---- Supplied information
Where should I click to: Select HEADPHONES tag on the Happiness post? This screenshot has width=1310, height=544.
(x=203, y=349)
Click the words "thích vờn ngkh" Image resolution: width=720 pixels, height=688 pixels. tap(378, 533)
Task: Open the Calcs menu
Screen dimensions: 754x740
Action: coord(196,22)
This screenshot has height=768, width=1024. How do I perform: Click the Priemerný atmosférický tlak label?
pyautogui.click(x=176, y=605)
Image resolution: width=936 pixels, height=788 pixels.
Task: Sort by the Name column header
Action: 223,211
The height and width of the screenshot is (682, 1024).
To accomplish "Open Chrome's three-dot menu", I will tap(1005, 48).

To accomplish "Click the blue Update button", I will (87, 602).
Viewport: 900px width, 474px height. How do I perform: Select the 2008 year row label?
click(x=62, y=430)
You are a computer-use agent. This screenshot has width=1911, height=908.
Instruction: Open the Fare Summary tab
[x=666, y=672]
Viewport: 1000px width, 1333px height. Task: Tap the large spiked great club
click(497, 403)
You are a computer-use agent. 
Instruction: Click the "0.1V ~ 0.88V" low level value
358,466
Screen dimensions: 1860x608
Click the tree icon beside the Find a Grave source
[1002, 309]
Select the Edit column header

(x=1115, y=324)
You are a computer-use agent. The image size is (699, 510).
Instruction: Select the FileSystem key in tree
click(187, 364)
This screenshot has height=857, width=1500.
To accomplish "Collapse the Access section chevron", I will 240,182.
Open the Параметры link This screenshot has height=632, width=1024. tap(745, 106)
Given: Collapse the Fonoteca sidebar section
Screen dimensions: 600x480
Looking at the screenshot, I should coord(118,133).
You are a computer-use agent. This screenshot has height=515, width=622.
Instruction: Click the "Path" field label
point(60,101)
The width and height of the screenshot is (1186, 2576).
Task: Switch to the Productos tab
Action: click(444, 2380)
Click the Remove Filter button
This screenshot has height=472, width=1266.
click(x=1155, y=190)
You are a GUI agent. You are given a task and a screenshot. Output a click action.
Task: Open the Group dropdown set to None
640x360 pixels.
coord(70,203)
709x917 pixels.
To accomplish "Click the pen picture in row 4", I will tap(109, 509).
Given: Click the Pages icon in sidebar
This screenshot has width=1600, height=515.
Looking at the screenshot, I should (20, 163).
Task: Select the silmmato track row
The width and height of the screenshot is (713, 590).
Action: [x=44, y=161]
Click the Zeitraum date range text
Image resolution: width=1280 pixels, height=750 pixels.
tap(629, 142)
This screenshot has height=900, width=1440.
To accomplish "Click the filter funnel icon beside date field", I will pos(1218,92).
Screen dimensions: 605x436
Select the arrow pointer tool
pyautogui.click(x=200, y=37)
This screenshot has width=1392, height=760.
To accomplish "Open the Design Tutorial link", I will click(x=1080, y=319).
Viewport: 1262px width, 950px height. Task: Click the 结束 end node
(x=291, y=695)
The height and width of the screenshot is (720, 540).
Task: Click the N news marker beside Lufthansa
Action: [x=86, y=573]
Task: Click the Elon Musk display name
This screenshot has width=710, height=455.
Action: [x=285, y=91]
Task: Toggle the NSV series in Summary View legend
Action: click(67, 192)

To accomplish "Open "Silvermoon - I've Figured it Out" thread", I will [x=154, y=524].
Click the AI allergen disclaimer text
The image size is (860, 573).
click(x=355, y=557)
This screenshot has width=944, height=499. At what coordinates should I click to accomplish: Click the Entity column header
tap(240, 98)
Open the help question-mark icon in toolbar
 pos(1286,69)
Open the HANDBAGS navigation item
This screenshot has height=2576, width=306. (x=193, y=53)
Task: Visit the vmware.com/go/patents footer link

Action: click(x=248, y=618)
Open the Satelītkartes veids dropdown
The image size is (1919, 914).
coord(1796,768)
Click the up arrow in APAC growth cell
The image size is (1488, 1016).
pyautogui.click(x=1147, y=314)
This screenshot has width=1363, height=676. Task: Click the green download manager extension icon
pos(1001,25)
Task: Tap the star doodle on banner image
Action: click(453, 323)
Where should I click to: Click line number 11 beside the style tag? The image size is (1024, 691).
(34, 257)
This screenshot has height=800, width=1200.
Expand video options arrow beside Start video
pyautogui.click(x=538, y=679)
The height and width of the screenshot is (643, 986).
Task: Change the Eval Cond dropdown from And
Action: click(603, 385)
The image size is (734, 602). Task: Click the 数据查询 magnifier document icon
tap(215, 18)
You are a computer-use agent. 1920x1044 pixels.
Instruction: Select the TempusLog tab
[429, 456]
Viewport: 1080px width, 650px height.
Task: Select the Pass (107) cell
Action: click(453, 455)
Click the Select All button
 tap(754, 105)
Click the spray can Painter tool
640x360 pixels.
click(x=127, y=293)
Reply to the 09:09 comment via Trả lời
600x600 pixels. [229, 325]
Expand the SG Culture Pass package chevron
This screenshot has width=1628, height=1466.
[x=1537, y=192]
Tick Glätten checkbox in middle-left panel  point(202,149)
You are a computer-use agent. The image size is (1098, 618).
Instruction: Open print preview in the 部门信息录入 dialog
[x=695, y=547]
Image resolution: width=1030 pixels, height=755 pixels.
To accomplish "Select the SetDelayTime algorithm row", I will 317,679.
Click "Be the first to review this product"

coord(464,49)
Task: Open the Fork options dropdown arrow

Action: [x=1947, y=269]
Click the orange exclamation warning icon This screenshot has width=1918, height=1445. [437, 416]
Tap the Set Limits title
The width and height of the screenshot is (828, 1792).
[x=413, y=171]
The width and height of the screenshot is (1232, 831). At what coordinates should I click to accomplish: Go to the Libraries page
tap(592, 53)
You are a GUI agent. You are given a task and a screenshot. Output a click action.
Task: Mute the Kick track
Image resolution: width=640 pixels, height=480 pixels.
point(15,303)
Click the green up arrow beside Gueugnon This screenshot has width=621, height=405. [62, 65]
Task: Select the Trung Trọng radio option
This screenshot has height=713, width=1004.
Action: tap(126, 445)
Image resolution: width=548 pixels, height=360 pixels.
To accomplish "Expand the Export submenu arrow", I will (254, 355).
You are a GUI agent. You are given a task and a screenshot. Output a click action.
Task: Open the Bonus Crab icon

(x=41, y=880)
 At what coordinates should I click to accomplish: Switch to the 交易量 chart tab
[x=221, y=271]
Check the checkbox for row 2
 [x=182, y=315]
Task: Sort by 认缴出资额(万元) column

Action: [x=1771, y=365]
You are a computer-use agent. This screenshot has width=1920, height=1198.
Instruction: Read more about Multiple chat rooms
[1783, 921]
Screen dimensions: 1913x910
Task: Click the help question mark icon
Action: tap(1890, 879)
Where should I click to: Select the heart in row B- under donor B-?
--------
• [Directions for this task]:
Whatever lines appear above, reproduce every one of them exactly.

• [Task result]:
Where should I click to: Select HEADPHONES tag on the Happiness post? This screenshot has width=1310, height=544.
(x=203, y=349)
Click the words "thích vờn ngkh" Image resolution: width=720 pixels, height=688 pixels. tap(378, 533)
Task: Open the Calcs menu
Screen dimensions: 754x740
Action: coord(196,22)
This screenshot has height=768, width=1024. How do I perform: Click the Priemerný atmosférický tlak label?
pyautogui.click(x=176, y=605)
Image resolution: width=936 pixels, height=788 pixels.
Task: Sort by the Name column header
Action: 223,211
The height and width of the screenshot is (682, 1024).
To accomplish "Open Chrome's three-dot menu", I will tap(1005, 48).

To accomplish "Click the blue Update button", I will (87, 602).
Viewport: 900px width, 474px height. How do I perform: Select the 2008 year row label?
click(x=62, y=430)
You are a computer-use agent. This screenshot has width=1911, height=908.
Instruction: Open the Fare Summary tab
[x=666, y=672]
Viewport: 1000px width, 1333px height. Task: Tap the large spiked great club
click(497, 403)
You are a computer-use agent. 
Instruction: Click the "0.1V ~ 0.88V" low level value
358,466
Screen dimensions: 1860x608
Click the tree icon beside the Find a Grave source
[1002, 309]
Select the Edit column header

(x=1115, y=324)
You are a computer-use agent. The image size is (699, 510).
Instruction: Select the FileSystem key in tree
click(187, 364)
This screenshot has height=857, width=1500.
To accomplish "Collapse the Access section chevron", I will 240,182.
Open the Параметры link This screenshot has height=632, width=1024. tap(745, 106)
Given: Collapse the Fonoteca sidebar section
Screen dimensions: 600x480
Looking at the screenshot, I should coord(118,133).
You are a computer-use agent. This screenshot has height=515, width=622.
Instruction: Click the "Path" field label
point(60,101)
The width and height of the screenshot is (1186, 2576).
Task: Switch to the Productos tab
Action: click(444, 2380)
Click the Remove Filter button
This screenshot has height=472, width=1266.
click(x=1155, y=190)
You are a GUI agent. You are given a task and a screenshot. Output a click action.
Task: Open the Group dropdown set to None
640x360 pixels.
coord(70,203)
709x917 pixels.
To accomplish "Click the pen picture in row 4", I will tap(109, 509).
Given: Click the Pages icon in sidebar
This screenshot has width=1600, height=515.
Looking at the screenshot, I should (20, 163).
Task: Select the silmmato track row
The width and height of the screenshot is (713, 590).
Action: [x=44, y=161]
Click the Zeitraum date range text
Image resolution: width=1280 pixels, height=750 pixels.
tap(629, 142)
This screenshot has height=900, width=1440.
To accomplish "Click the filter funnel icon beside date field", I will pos(1218,92).
Screen dimensions: 605x436
Select the arrow pointer tool
pyautogui.click(x=200, y=37)
This screenshot has width=1392, height=760.
To accomplish "Open the Design Tutorial link", I will click(x=1080, y=319).
Viewport: 1262px width, 950px height. Task: Click the 结束 end node
(x=291, y=695)
The height and width of the screenshot is (720, 540).
Task: Click the N news marker beside Lufthansa
Action: [x=86, y=573]
Task: Click the Elon Musk display name
This screenshot has width=710, height=455.
Action: [x=285, y=91]
Task: Toggle the NSV series in Summary View legend
Action: click(67, 192)

To accomplish "Open "Silvermoon - I've Figured it Out" thread", I will [x=154, y=524].
Click the AI allergen disclaimer text
The image size is (860, 573).
click(x=355, y=557)
This screenshot has width=944, height=499. At what coordinates should I click to accomplish: Click the Entity column header
tap(240, 98)
Open the help question-mark icon in toolbar
 pos(1286,69)
Open the HANDBAGS navigation item
This screenshot has height=2576, width=306. (x=193, y=53)
Task: Visit the vmware.com/go/patents footer link

Action: click(x=248, y=618)
Open the Satelītkartes veids dropdown
The image size is (1919, 914).
coord(1796,768)
Click the up arrow in APAC growth cell
The image size is (1488, 1016).
pyautogui.click(x=1147, y=314)
This screenshot has width=1363, height=676. Task: Click the green download manager extension icon
pos(1001,25)
Task: Tap the star doodle on banner image
Action: click(453, 323)
Where should I click to: Click line number 11 beside the style tag? The image size is (1024, 691).
(34, 257)
This screenshot has height=800, width=1200.
Expand video options arrow beside Start video
pyautogui.click(x=538, y=679)
The height and width of the screenshot is (643, 986).
Task: Change the Eval Cond dropdown from And
Action: click(603, 385)
The image size is (734, 602). Task: Click the 数据查询 magnifier document icon
tap(215, 18)
You are a computer-use agent. 1920x1044 pixels.
Instruction: Select the TempusLog tab
[429, 456]
Viewport: 1080px width, 650px height.
Task: Select the Pass (107) cell
Action: click(453, 455)
Click the Select All button
 tap(754, 105)
Click the spray can Painter tool
640x360 pixels.
click(x=127, y=293)
Reply to the 09:09 comment via Trả lời
600x600 pixels. [229, 325]
Expand the SG Culture Pass package chevron
This screenshot has width=1628, height=1466.
[x=1537, y=192]
Tick Glätten checkbox in middle-left panel  point(202,149)
You are a computer-use agent. The image size is (1098, 618).
Instruction: Open print preview in the 部门信息录入 dialog
[x=695, y=547]
Image resolution: width=1030 pixels, height=755 pixels.
To accomplish "Select the SetDelayTime algorithm row", I will 317,679.
Click "Be the first to review this product"

coord(464,49)
Task: Open the Fork options dropdown arrow

Action: [x=1947, y=269]
Click the orange exclamation warning icon This screenshot has width=1918, height=1445. [437, 416]
Tap the Set Limits title
The width and height of the screenshot is (828, 1792).
[x=413, y=171]
The width and height of the screenshot is (1232, 831). At what coordinates should I click to accomplish: Go to the Libraries page
tap(592, 53)
You are a GUI agent. You are given a task and a screenshot. Output a click action.
Task: Mute the Kick track
Image resolution: width=640 pixels, height=480 pixels.
point(15,303)
Click the green up arrow beside Gueugnon This screenshot has width=621, height=405. [62, 65]
Task: Select the Trung Trọng radio option
This screenshot has height=713, width=1004.
Action: tap(126, 445)
Image resolution: width=548 pixels, height=360 pixels.
To accomplish "Expand the Export submenu arrow", I will (254, 355).
You are a GUI agent. You are given a task and a screenshot. Output a click action.
Task: Open the Bonus Crab icon

(x=41, y=880)
 At what coordinates should I click to accomplish: Switch to the 交易量 chart tab
[x=221, y=271]
Check the checkbox for row 2
 [x=182, y=315]
Task: Sort by 认缴出资额(万元) column

Action: [x=1771, y=365]
You are a computer-use agent. This screenshot has width=1920, height=1198.
Instruction: Read more about Multiple chat rooms
[1783, 921]
Screen dimensions: 1913x910
Task: Click the help question mark icon
Action: tap(1890, 879)
Where should I click to: Select the heart in row B- under donor B-?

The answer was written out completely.